Consigne 1 — Pourrais-tu extraire de l'article sur Picastro le passage qui va de « Aurait-elle quelque chose » jusqu'à « 365 jours ? » inclus, sans rien y changer ?

WHORE LUCK
Pourquoi la mélancolie solennelle de Picastro mouche-t-elle les cœurs à vif ?
Aurait-elle quelque chose de plus à nous dire que les centaines de disques au moral en berne qui, à l’unisson d’une situation générale morose, font de l’automne une saison qui s’étire sur 365 jours ?
Pour les présentations, Picastro participe sans le savoir à la déferlante canadienne actuelle, même si leur musique pas guillerette pour un cent de là-bas s’acclimate davantage des longues et glaciales nuits d’hiver sous les aurores boréales du Grand Nord que des mille-feuilles pop exubérants concoctés en groupe et dans l’agitation des villes. Point de lyrisme finement ourlé à la Arcade Fire ou de tartufferie glam à la Islands comme pare-feu à tout ce qui ne va pas, mais un relatif abandon aux langueurs du spleen.
Sa gestation a été lente (débuts en 1997!) et ponctuée du va-et-vient, y compris au niveau des instruments, de pas mal de monde autour de son membre fondateur Evan Clark (guitare et composition). Le futur Final Fantasy Owen Pallet fait même partie des résidents temporaires (il est à nouveau présent sur le dernier), mais Picastro commence à prendre ses marques avec l’arrivée de la naïade triste Liz Hysen au chant. Un premier disque (« Red Your Blues ») paraît en 2002 en soutien de tournées qui leur font rencontrer du beau monde comme les insaisissables Greg Weeks (Espers, The Valerie Project) ou Six Organs Of Admittance, mais surtout leur attire les sympathies du label anglais défricheur Monotreme (65Daysofstatic, Barzin) qui sort leur second album (« Metal Cares ») en 2004. Les Canadiens jouent au (défunt) festival Rhâââ Lovely en 2006 et rejoignent l’écurie Polyvinyl (Of Montreal) pour la couverture du Nouveau Monde.

Consigne 2 — Quelles lignes du listing contiennent la chaîne « format » ? Relève-les toutes.

Les données —

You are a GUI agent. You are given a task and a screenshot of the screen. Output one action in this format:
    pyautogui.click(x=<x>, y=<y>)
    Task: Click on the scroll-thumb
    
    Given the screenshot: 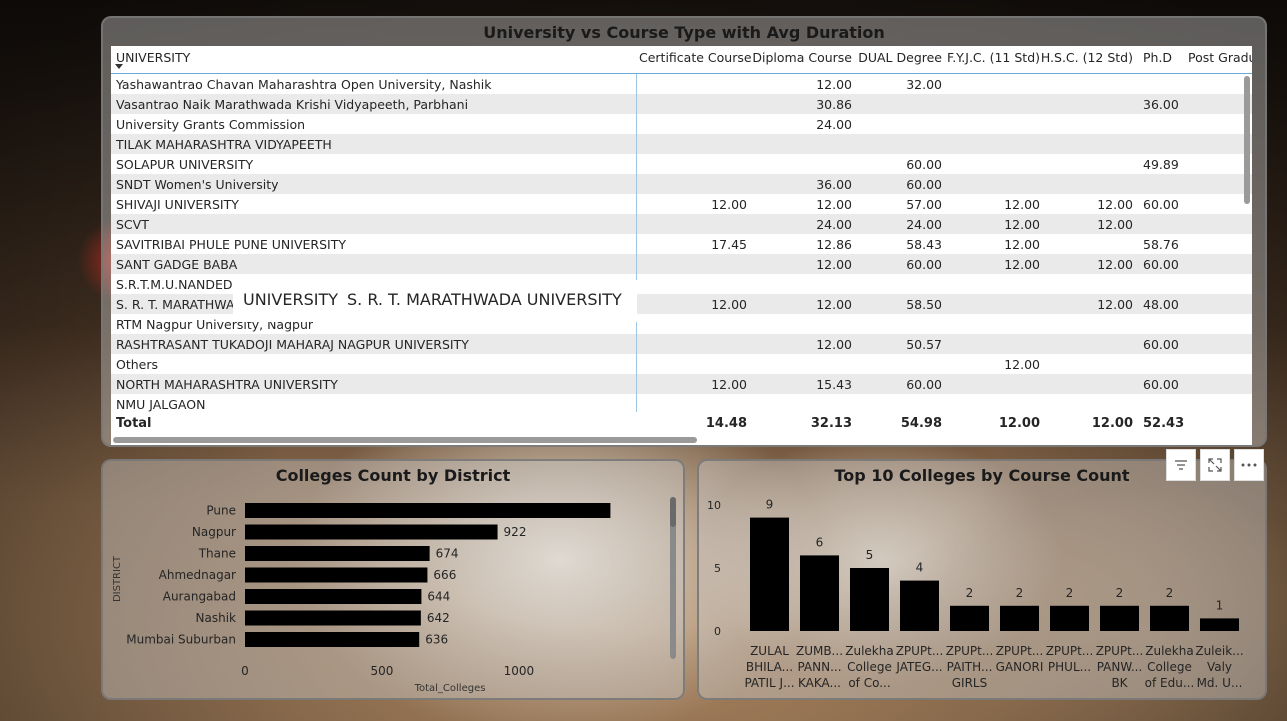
---
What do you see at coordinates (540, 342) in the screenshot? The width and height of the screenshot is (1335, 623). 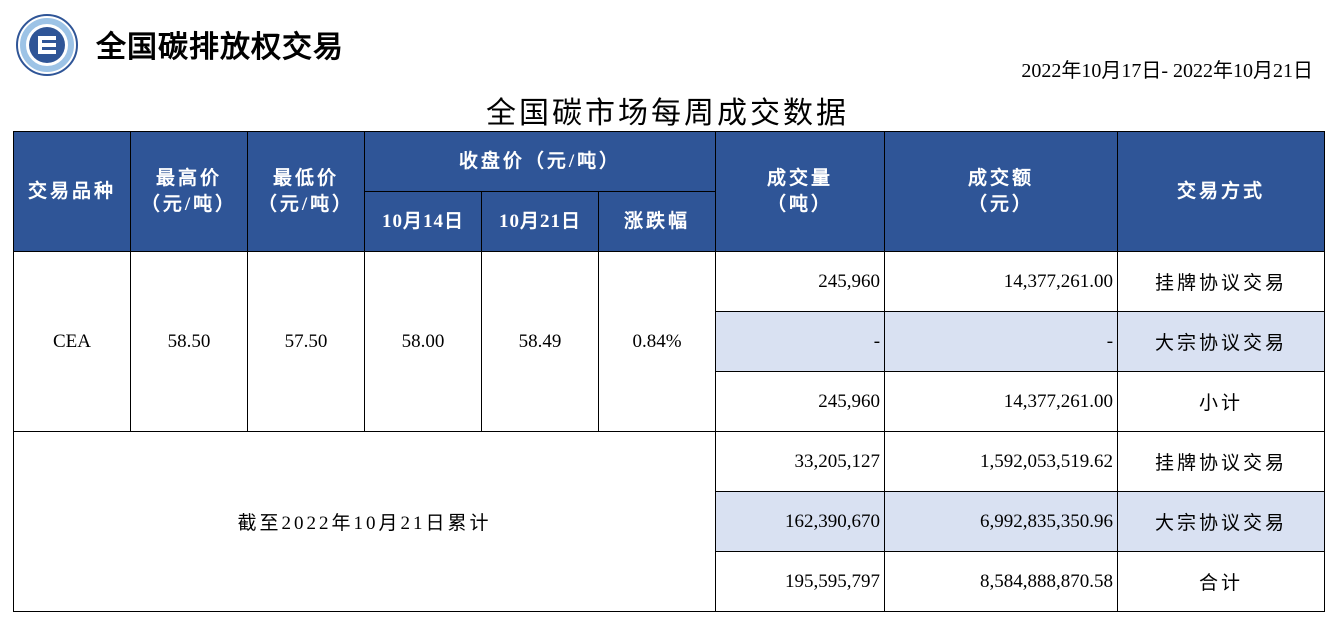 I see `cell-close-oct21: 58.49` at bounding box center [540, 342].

Solution proposée 1 —
Aurait-elle quelque chose de plus à nous dire que les centaines de disques au moral en berne qui, à l’unisson d’une situation générale morose, font de l’automne une saison qui s’étire sur 365 jours ?

Solution proposée 2 —
You are a GUI agent. You are given a task and a screenshot of the screen. Output one action in this format:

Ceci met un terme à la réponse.